• YOUR TASK
Copy out the records without any change, from the line containing "Close the ACROS Steuersatzdeckel tab" through the line containing "pyautogui.click(x=1009, y=358)", both of those lines included. Which lines fall in that range, and how do they read?

####################

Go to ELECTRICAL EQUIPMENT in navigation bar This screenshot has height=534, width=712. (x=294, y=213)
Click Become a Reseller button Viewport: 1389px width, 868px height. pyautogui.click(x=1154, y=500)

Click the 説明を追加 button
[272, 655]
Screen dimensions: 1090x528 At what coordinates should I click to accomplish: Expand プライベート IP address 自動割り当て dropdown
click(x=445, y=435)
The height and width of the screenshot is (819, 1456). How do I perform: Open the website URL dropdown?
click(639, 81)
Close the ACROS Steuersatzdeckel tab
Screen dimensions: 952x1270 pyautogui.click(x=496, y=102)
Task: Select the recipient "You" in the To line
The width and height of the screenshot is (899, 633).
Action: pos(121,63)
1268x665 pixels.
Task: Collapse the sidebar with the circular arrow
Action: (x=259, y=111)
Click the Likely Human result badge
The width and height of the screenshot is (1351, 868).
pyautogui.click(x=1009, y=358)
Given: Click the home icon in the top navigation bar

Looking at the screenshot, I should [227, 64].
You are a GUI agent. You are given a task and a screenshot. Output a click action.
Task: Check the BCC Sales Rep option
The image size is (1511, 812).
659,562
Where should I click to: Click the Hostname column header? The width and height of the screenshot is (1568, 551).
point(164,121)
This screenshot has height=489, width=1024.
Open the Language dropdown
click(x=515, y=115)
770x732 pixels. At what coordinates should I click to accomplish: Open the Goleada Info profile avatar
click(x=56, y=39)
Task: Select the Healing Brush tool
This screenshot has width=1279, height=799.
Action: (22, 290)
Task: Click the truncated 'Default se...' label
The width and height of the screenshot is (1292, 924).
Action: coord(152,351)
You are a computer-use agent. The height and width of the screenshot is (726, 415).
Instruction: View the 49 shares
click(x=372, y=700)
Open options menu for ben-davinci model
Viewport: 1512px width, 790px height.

####################

• SOLUTION TO THE EXERCISE
Close the ACROS Steuersatzdeckel tab
Screen dimensions: 952x1270 pyautogui.click(x=496, y=102)
Task: Select the recipient "You" in the To line
The width and height of the screenshot is (899, 633).
Action: pos(121,63)
1268x665 pixels.
Task: Collapse the sidebar with the circular arrow
Action: (x=259, y=111)
Click the Likely Human result badge
The width and height of the screenshot is (1351, 868).
pyautogui.click(x=1009, y=358)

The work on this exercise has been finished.